About this exercise:
Each line holding the word "entry" must appear in the answer, copied from the entries.

Start of Supplied records

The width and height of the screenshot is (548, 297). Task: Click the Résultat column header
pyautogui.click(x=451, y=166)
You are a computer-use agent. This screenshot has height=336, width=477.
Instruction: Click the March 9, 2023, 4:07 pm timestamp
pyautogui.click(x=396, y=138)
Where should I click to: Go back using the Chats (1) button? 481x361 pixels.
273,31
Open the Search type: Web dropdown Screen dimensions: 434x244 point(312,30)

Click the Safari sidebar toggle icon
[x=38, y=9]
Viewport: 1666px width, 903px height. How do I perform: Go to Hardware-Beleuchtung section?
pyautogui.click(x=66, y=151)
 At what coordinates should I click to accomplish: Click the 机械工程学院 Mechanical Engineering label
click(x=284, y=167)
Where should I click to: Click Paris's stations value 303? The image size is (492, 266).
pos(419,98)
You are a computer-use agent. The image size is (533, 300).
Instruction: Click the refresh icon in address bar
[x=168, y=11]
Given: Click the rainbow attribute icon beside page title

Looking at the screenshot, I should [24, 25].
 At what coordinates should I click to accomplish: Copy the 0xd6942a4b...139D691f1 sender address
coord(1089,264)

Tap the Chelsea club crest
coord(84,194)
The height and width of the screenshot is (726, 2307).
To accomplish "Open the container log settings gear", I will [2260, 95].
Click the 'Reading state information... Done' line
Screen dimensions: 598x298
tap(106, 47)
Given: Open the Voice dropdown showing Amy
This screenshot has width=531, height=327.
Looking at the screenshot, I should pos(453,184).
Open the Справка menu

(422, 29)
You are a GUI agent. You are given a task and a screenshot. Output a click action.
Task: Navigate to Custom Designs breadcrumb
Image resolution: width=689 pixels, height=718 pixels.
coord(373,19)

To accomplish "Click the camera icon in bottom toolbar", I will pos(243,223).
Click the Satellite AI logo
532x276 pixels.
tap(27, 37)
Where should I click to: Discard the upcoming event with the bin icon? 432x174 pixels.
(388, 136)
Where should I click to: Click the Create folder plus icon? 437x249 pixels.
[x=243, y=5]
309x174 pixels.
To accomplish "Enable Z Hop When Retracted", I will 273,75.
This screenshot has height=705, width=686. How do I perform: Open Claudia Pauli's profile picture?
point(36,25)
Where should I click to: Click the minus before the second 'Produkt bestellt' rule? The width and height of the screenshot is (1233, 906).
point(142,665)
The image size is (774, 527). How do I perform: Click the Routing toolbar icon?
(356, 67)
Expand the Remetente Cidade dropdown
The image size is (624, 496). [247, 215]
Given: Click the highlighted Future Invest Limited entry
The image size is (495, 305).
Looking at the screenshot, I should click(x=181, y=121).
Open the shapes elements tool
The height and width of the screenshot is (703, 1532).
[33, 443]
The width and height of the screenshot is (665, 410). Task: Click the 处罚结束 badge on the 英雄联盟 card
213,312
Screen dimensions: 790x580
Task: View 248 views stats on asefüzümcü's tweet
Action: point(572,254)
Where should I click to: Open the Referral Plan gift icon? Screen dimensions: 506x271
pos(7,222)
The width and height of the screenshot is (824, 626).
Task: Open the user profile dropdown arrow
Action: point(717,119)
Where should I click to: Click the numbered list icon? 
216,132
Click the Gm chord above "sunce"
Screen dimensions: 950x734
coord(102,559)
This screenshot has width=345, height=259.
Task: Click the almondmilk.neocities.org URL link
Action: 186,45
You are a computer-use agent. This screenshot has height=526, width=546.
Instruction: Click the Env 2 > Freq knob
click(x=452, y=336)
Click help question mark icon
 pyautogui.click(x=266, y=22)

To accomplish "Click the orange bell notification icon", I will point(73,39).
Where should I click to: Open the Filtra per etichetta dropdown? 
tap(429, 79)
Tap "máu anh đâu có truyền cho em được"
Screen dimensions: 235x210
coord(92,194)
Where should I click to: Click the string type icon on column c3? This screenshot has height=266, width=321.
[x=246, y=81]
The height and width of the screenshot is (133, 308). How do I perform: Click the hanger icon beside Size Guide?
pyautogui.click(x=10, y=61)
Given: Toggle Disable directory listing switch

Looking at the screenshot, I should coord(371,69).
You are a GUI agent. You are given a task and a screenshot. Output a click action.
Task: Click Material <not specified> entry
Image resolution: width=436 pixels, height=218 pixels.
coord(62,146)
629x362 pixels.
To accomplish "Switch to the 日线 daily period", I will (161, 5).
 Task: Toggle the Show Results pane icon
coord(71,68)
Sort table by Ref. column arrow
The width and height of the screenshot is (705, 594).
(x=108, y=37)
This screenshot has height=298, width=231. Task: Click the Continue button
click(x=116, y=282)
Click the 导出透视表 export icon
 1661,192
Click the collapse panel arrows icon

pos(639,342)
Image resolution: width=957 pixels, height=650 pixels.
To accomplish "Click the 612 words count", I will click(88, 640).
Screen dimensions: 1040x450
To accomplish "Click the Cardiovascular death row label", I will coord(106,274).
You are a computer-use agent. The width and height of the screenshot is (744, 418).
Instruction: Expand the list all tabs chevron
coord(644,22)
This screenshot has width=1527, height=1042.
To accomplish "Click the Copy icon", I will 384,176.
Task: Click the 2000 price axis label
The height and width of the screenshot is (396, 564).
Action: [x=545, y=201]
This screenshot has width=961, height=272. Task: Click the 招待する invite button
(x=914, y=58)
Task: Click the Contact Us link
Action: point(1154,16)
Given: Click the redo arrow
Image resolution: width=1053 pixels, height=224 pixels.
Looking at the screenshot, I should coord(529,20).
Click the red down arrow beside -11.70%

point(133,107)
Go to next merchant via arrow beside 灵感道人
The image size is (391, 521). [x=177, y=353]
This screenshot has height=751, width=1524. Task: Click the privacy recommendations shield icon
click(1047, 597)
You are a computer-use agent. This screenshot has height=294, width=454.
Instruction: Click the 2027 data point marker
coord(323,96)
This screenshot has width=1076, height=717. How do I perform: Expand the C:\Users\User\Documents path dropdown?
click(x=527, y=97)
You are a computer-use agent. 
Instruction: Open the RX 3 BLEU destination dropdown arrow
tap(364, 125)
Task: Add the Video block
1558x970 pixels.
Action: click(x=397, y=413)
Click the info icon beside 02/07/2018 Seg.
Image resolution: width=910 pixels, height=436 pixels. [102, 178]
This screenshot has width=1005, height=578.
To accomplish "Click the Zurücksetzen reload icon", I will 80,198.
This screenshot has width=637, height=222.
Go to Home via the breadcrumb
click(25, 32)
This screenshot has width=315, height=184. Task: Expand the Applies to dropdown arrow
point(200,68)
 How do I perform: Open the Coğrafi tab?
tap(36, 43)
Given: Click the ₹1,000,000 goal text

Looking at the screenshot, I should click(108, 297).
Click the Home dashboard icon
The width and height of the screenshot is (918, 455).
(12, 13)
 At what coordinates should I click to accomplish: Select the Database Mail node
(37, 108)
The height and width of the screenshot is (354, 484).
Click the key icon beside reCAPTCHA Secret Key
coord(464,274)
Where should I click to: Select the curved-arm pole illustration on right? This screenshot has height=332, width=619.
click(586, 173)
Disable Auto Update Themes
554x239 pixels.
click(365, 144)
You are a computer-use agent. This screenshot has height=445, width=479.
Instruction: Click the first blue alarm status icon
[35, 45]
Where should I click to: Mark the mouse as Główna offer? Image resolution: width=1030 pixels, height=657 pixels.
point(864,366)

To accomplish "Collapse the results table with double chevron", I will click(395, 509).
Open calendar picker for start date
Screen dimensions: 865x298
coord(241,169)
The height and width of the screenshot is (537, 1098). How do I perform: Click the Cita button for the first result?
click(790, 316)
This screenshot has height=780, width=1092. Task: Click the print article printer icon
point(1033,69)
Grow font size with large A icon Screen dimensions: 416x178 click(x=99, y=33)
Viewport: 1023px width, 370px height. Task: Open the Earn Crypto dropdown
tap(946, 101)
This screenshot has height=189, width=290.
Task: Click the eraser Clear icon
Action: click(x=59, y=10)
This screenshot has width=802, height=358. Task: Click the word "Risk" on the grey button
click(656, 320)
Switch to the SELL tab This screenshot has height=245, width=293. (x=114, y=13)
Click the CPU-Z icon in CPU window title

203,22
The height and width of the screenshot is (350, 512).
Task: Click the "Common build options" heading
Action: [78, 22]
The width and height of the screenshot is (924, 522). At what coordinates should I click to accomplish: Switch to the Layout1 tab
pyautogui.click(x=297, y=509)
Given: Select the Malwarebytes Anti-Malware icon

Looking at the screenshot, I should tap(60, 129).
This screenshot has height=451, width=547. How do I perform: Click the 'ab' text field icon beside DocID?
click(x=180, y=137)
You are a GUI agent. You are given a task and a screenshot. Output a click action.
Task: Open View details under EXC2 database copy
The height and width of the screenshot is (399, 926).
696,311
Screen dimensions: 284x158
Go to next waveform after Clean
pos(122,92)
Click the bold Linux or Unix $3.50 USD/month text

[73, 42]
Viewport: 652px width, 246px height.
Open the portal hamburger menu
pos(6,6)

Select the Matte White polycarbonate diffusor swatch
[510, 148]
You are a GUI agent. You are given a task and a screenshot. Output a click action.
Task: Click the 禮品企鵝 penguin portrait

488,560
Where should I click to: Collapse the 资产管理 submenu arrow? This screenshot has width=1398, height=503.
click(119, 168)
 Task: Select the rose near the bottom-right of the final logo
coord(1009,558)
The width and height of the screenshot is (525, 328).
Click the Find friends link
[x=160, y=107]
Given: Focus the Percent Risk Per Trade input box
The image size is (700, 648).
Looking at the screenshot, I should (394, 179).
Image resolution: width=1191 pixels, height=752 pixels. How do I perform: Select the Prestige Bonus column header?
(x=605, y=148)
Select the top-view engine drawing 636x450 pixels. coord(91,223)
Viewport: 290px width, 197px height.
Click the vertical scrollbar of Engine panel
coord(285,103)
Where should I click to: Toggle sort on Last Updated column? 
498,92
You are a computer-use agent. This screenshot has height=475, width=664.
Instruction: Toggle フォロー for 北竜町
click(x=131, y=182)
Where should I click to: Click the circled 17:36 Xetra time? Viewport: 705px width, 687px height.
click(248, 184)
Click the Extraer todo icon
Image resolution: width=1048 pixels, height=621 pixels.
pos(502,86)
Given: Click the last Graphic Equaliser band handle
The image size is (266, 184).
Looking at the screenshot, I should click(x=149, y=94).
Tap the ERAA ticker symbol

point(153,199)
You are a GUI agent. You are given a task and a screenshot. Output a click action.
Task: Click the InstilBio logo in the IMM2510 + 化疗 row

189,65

End of Supplied records

Task answer:
Given: Click the highlighted Future Invest Limited entry
Task: Click Material <not specified> entry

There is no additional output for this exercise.